• What is being asked: The answer must be an exact copy of the listing below.

--- Supplied entries ---

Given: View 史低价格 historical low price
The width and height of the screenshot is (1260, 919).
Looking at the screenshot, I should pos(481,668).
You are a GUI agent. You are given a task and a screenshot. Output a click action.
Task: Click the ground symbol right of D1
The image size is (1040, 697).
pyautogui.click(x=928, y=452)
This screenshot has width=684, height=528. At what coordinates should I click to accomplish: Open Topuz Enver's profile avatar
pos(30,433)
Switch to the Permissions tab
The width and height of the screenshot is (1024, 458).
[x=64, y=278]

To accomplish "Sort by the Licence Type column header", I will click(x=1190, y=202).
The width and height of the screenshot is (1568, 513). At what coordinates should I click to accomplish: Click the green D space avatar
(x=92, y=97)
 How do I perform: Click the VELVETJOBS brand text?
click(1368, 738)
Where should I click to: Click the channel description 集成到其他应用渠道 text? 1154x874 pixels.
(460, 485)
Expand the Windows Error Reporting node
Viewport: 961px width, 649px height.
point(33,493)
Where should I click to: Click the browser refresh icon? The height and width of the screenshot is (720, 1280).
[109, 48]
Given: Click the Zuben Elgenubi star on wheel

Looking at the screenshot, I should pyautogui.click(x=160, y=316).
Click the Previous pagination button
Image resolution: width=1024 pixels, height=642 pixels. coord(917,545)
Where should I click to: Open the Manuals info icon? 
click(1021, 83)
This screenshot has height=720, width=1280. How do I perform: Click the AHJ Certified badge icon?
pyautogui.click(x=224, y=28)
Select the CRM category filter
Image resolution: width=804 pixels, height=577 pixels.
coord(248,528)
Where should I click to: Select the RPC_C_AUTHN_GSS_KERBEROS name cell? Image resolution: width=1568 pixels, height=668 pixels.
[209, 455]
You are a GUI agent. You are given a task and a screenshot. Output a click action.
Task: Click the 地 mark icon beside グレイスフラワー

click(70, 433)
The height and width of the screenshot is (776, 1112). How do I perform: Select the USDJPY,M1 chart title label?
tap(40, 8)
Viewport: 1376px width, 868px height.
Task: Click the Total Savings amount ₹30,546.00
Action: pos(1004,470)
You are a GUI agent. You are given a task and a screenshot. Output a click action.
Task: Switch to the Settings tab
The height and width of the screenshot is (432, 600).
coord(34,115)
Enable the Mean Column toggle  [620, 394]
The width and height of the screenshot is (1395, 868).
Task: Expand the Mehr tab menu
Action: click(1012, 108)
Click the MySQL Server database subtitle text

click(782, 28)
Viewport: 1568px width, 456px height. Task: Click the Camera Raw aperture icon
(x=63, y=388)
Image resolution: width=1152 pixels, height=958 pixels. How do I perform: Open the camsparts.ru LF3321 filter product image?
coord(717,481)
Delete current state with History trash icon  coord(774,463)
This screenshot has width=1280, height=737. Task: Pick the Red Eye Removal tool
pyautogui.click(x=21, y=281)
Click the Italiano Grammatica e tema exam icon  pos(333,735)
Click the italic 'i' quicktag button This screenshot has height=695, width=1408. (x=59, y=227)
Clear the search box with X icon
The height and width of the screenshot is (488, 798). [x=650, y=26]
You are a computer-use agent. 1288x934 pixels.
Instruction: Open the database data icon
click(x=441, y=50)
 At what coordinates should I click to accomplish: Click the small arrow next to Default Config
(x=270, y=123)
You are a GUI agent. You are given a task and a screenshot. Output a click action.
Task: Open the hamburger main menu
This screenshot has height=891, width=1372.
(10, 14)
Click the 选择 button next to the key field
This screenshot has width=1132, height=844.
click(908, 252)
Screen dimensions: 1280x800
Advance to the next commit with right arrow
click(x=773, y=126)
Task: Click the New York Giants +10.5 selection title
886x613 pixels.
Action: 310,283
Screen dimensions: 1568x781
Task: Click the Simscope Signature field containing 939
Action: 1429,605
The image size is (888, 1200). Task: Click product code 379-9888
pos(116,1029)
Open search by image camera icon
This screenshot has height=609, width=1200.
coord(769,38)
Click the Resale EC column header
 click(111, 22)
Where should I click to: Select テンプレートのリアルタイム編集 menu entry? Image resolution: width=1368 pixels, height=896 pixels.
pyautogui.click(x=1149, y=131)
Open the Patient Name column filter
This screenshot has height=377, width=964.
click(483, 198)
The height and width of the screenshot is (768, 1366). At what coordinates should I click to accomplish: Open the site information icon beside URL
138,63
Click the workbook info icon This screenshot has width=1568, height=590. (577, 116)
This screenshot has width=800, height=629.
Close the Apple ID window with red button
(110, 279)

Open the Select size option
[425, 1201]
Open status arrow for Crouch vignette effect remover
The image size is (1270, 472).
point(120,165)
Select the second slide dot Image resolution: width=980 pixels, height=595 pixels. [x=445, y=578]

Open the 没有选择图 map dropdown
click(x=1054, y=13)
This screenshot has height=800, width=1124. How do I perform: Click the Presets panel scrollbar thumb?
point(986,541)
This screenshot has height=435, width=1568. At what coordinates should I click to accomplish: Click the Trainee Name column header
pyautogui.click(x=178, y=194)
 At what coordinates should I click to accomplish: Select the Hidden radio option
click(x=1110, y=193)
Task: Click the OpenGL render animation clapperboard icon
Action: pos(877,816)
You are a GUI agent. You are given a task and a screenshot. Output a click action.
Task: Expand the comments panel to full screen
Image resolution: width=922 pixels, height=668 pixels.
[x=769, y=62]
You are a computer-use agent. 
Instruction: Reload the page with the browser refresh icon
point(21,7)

---

• Solution to this exercise:
Given: View 史低价格 historical low price
The width and height of the screenshot is (1260, 919).
Looking at the screenshot, I should pos(481,668).
You are a GUI agent. You are given a task and a screenshot. Output a click action.
Task: Click the ground symbol right of D1
The image size is (1040, 697).
pyautogui.click(x=928, y=452)
This screenshot has width=684, height=528. At what coordinates should I click to accomplish: Open Topuz Enver's profile avatar
pos(30,433)
Switch to the Permissions tab
The width and height of the screenshot is (1024, 458).
[x=64, y=278]

To accomplish "Sort by the Licence Type column header", I will click(x=1190, y=202).
The width and height of the screenshot is (1568, 513). At what coordinates should I click to accomplish: Click the green D space avatar
(x=92, y=97)
 How do I perform: Click the VELVETJOBS brand text?
click(1368, 738)
Where should I click to: Click the channel description 集成到其他应用渠道 text? 1154x874 pixels.
(460, 485)
Expand the Windows Error Reporting node
Viewport: 961px width, 649px height.
point(33,493)
Where should I click to: Click the browser refresh icon? The height and width of the screenshot is (720, 1280).
[109, 48]
Given: Click the Zuben Elgenubi star on wheel

Looking at the screenshot, I should pyautogui.click(x=160, y=316).
Click the Previous pagination button
Image resolution: width=1024 pixels, height=642 pixels. coord(917,545)
Where should I click to: Open the Manuals info icon? 
click(1021, 83)
This screenshot has height=720, width=1280. How do I perform: Click the AHJ Certified badge icon?
pyautogui.click(x=224, y=28)
Select the CRM category filter
Image resolution: width=804 pixels, height=577 pixels.
coord(248,528)
Where should I click to: Select the RPC_C_AUTHN_GSS_KERBEROS name cell? Image resolution: width=1568 pixels, height=668 pixels.
[209, 455]
You are a GUI agent. You are given a task and a screenshot. Output a click action.
Task: Click the 地 mark icon beside グレイスフラワー

click(70, 433)
The height and width of the screenshot is (776, 1112). How do I perform: Select the USDJPY,M1 chart title label?
tap(40, 8)
Viewport: 1376px width, 868px height.
Task: Click the Total Savings amount ₹30,546.00
Action: pos(1004,470)
You are a GUI agent. You are given a task and a screenshot. Output a click action.
Task: Switch to the Settings tab
The height and width of the screenshot is (432, 600).
coord(34,115)
Enable the Mean Column toggle  [620, 394]
The width and height of the screenshot is (1395, 868).
Task: Expand the Mehr tab menu
Action: click(1012, 108)
Click the MySQL Server database subtitle text

click(782, 28)
Viewport: 1568px width, 456px height. Task: Click the Camera Raw aperture icon
(x=63, y=388)
Image resolution: width=1152 pixels, height=958 pixels. How do I perform: Open the camsparts.ru LF3321 filter product image?
coord(717,481)
Delete current state with History trash icon  coord(774,463)
This screenshot has width=1280, height=737. Task: Pick the Red Eye Removal tool
pyautogui.click(x=21, y=281)
Click the Italiano Grammatica e tema exam icon  pos(333,735)
Click the italic 'i' quicktag button This screenshot has height=695, width=1408. (x=59, y=227)
Clear the search box with X icon
The height and width of the screenshot is (488, 798). [x=650, y=26]
You are a computer-use agent. 1288x934 pixels.
Instruction: Open the database data icon
click(x=441, y=50)
 At what coordinates should I click to accomplish: Click the small arrow next to Default Config
(x=270, y=123)
You are a GUI agent. You are given a task and a screenshot. Output a click action.
Task: Open the hamburger main menu
This screenshot has height=891, width=1372.
(10, 14)
Click the 选择 button next to the key field
This screenshot has width=1132, height=844.
click(908, 252)
Screen dimensions: 1280x800
Advance to the next commit with right arrow
click(x=773, y=126)
Task: Click the New York Giants +10.5 selection title
886x613 pixels.
Action: 310,283
Screen dimensions: 1568x781
Task: Click the Simscope Signature field containing 939
Action: 1429,605
The image size is (888, 1200). Task: Click product code 379-9888
pos(116,1029)
Open search by image camera icon
This screenshot has height=609, width=1200.
coord(769,38)
Click the Resale EC column header
 click(111, 22)
Where should I click to: Select テンプレートのリアルタイム編集 menu entry? Image resolution: width=1368 pixels, height=896 pixels.
pyautogui.click(x=1149, y=131)
Open the Patient Name column filter
This screenshot has height=377, width=964.
click(483, 198)
The height and width of the screenshot is (768, 1366). At what coordinates should I click to accomplish: Open the site information icon beside URL
138,63
Click the workbook info icon This screenshot has width=1568, height=590. (577, 116)
This screenshot has width=800, height=629.
Close the Apple ID window with red button
(110, 279)

Open the Select size option
[425, 1201]
Open status arrow for Crouch vignette effect remover
The image size is (1270, 472).
point(120,165)
Select the second slide dot Image resolution: width=980 pixels, height=595 pixels. [x=445, y=578]

Open the 没有选择图 map dropdown
click(x=1054, y=13)
This screenshot has height=800, width=1124. How do I perform: Click the Presets panel scrollbar thumb?
point(986,541)
This screenshot has height=435, width=1568. At what coordinates should I click to accomplish: Click the Trainee Name column header
pyautogui.click(x=178, y=194)
 At what coordinates should I click to accomplish: Select the Hidden radio option
click(x=1110, y=193)
Task: Click the OpenGL render animation clapperboard icon
Action: pos(877,816)
You are a GUI agent. You are given a task and a screenshot. Output a click action.
Task: Expand the comments panel to full screen
Image resolution: width=922 pixels, height=668 pixels.
[x=769, y=62]
You are a computer-use agent. 
Instruction: Reload the page with the browser refresh icon
point(21,7)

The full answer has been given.